[PATCH] avoid function call overhead in tgammaf

Sun Feb 19 10:24:10 UTC 2017

On Sun, 19 Feb 2017, Bruce Evans wrote:

> On Sat, 18 Feb 2017, Steve Kargl wrote:
>
>> The following patch treats special values (i.e., +-inf, nan)
>> and values outside a limited domain to avoid the function
>> call overhead of tgamma.  Anyone with a commit bit is more
>> than welcomed to commit the patch (after of course a review).
>
> Since it is claimed to be "essentially useless", optimizing it doesn't
> seem useful.
>
>> Index: src/s_tgammaf.c
>> ===================================================================
>> --- src/s_tgammaf.c	(revision 1857)
>> +++ src/s_tgammaf.c	(working copy)
>> ...
>> +static u_int32_t overflow = 0x420c290f;		/*  35.0400981 */
>> +static u_int32_t underflow = 0x421a67d8;	/*  38.6014118 */
>
> This is a confusing name.  tgamma doesn't underflow like exp.  It overflows
> near negative integers, but below a threshold overflow can't happen because
> it is impossible to get near enough to an integer.  It also underflows for
> large negative args not near an integer.  The threshold here must be the
> minimum of the 2 thresholds.  Apparently, the one for underflow is always
> smaller (more negative) for float precision.  It is easy to check all cases
> for float precision to find the minimum.  Double precision uses a fuzzier
> threshold and spells it -190.  It uses the less fuzzy threshold -177.69 in
> a comment, except it misspells this as [plus] 177.69.

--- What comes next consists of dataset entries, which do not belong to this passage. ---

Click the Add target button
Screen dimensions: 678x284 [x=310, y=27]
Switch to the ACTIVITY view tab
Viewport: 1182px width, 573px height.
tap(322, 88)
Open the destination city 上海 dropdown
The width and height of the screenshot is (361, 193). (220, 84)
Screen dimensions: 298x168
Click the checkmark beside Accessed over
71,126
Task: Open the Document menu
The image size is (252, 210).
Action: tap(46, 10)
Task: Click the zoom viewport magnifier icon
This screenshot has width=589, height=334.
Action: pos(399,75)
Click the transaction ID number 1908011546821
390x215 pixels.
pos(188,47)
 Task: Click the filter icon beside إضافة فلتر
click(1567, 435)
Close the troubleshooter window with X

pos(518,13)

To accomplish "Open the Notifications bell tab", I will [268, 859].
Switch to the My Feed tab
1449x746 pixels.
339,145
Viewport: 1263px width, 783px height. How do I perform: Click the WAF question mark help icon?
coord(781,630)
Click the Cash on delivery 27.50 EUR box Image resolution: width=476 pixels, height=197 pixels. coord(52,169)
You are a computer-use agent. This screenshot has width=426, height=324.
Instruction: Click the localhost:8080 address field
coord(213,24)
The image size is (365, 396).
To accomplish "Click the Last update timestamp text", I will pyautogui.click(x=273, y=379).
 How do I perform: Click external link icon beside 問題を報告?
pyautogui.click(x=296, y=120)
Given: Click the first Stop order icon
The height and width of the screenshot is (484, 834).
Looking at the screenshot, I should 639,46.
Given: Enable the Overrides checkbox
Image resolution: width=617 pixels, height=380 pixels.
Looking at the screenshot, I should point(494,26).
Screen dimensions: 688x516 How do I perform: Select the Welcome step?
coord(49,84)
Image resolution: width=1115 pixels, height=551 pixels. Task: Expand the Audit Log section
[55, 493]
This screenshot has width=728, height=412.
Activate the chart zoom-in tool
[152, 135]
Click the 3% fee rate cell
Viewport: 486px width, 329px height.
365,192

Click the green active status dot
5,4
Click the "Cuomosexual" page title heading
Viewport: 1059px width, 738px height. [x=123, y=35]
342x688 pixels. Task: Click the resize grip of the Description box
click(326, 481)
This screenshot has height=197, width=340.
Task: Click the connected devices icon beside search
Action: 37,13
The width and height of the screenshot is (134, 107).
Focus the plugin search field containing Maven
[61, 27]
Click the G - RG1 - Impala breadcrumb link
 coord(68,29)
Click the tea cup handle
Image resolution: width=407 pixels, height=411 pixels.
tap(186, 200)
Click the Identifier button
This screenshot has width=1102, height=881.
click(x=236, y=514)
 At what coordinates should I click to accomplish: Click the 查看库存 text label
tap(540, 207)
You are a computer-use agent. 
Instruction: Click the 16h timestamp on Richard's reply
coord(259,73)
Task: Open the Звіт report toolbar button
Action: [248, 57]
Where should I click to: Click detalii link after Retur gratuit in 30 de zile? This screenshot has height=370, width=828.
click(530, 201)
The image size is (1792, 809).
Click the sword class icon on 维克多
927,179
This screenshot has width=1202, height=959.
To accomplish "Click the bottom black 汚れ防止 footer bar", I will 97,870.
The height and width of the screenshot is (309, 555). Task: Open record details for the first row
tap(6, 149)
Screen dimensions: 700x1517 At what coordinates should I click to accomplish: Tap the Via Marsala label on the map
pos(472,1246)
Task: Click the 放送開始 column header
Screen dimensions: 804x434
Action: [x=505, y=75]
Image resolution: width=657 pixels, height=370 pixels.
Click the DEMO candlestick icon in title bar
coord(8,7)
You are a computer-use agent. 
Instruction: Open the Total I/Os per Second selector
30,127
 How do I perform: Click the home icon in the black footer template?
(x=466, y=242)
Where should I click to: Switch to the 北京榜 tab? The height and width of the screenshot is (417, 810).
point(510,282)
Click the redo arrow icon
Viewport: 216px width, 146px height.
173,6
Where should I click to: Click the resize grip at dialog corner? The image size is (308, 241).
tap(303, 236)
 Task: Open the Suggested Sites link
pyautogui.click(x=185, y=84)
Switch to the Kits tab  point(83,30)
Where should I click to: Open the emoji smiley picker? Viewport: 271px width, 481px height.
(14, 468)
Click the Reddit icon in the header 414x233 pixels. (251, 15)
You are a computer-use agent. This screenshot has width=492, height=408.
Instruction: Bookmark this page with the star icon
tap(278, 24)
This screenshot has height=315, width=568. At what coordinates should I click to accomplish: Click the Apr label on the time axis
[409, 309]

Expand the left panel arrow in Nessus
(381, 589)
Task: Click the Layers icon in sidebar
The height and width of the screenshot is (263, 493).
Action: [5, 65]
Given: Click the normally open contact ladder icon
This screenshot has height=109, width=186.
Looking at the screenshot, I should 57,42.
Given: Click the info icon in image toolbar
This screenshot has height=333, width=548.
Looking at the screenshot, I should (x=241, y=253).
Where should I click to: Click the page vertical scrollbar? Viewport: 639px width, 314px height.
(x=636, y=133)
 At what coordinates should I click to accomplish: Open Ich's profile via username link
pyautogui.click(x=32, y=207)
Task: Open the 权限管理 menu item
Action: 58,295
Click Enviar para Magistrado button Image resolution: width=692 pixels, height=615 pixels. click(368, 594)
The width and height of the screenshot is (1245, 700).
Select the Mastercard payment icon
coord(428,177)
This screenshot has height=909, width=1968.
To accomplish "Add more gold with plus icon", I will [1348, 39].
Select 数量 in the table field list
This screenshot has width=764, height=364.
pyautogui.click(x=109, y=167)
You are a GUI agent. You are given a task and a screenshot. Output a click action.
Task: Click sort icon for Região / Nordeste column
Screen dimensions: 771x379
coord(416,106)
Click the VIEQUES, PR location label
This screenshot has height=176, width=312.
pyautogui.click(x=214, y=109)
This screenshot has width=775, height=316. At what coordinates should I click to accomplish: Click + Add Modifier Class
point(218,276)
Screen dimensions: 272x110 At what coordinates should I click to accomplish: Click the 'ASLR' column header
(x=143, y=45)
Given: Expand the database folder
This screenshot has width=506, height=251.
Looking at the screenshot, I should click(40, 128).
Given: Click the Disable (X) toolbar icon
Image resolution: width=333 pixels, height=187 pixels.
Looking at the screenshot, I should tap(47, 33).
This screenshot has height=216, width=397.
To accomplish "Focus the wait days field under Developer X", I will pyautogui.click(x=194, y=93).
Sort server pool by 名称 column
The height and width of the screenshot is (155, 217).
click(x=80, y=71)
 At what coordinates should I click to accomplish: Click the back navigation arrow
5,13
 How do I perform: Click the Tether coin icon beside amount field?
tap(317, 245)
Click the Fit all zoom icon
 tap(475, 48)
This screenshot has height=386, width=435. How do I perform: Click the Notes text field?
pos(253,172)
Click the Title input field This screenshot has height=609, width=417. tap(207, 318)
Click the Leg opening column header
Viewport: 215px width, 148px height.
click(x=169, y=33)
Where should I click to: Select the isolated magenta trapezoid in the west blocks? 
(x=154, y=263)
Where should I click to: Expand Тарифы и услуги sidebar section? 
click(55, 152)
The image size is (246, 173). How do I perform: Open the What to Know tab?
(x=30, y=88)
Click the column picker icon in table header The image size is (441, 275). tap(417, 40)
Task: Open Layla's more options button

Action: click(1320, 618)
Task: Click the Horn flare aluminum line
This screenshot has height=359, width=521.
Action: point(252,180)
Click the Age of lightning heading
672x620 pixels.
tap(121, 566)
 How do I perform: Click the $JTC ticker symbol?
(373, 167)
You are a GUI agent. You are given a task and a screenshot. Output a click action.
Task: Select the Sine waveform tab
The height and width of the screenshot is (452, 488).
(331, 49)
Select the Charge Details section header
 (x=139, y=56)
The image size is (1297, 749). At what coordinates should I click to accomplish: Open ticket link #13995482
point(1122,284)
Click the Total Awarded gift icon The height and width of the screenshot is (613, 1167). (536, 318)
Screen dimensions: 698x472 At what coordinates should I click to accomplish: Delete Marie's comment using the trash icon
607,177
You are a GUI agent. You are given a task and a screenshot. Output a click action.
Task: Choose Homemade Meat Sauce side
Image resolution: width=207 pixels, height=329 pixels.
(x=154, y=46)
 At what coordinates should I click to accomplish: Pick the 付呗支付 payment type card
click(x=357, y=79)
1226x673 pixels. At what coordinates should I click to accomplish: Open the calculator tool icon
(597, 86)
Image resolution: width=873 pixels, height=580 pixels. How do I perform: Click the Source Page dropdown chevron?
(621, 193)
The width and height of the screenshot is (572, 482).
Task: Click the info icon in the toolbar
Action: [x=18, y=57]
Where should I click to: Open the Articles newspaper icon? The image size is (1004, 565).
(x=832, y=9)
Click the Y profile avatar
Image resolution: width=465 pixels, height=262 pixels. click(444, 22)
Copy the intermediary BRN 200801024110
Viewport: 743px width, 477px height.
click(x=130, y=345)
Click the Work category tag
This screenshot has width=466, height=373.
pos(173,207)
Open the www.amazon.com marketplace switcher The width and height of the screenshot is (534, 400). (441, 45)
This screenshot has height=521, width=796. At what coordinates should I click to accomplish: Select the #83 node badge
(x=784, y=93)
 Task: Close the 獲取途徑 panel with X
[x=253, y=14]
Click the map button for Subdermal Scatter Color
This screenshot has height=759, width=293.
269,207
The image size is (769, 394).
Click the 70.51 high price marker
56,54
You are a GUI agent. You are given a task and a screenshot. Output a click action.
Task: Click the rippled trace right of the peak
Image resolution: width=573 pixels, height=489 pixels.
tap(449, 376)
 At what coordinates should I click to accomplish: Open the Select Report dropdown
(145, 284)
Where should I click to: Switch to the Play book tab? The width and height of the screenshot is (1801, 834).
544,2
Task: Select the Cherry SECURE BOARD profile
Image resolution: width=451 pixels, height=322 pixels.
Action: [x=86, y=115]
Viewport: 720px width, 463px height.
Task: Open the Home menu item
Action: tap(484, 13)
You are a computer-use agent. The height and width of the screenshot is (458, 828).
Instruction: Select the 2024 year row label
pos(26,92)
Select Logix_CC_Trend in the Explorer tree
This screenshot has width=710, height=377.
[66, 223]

Testing shows that the threshold is too high (above the "underflow"
threshold).  Perhaps you forgot about gradual underflow.  The precise
value seems to be:

static u_int32_t underflow = 0x4224000b;	/*  -(-38.something) */

>
>> +static volatile float huge = 1.e30, tiny = 1.e-30;
>> +
>> float
>> tgammaf(float x)
>> {
>> +	u_int32_t hx;
>> +	int32_t ix, sg;
>> +
>> +	GET_FLOAT_WORD(hx, x);
>> +	ix = hx & 0x7fffffff;
>> +	sg = hx & 0x80000000;
>> +
>> +	if (ix > overflow) {
>> +		if (ix >= 0x7f800000)
>> +			return (sg ? x / x : x + x);
>> +		if (!sg)
>> +		 	return (huge * huge);
>> +	}
>> +
>> +	if (ix == 0)
>> +		return (1 / x);
>> +
>> +	if (sg && ix > underflow) {
>> +		/*
>> +		 * tgammaf(x) for integral x returns an NaN, so we implement
>> +		 * a poor man's rintf().
>> +		 */
>> +		volatile float vz;
>> +		float y,z;
>> +
>> +		y = -x;
>> +
>> +		vz = y + 0x1p23F;	/* depend on 0 <= y < 0x1p23 */
>> +		z = vz - 0x1p23F;	/* rintf(y) for the above range */
>> +		if (z == y)
>> +	    		return ((x - x) / (x - x));
>
> This has delicate optimizations which belong more in tgamma().  tgamma()
> just uses (x == ceil(x)) to classify negative integers.  tgamma() also
> has fewer/different style bugs.

The optimizations are quite broken.  x can be any finite non-integer
above ~38, so it doesn't satisfy y < 0x1p23.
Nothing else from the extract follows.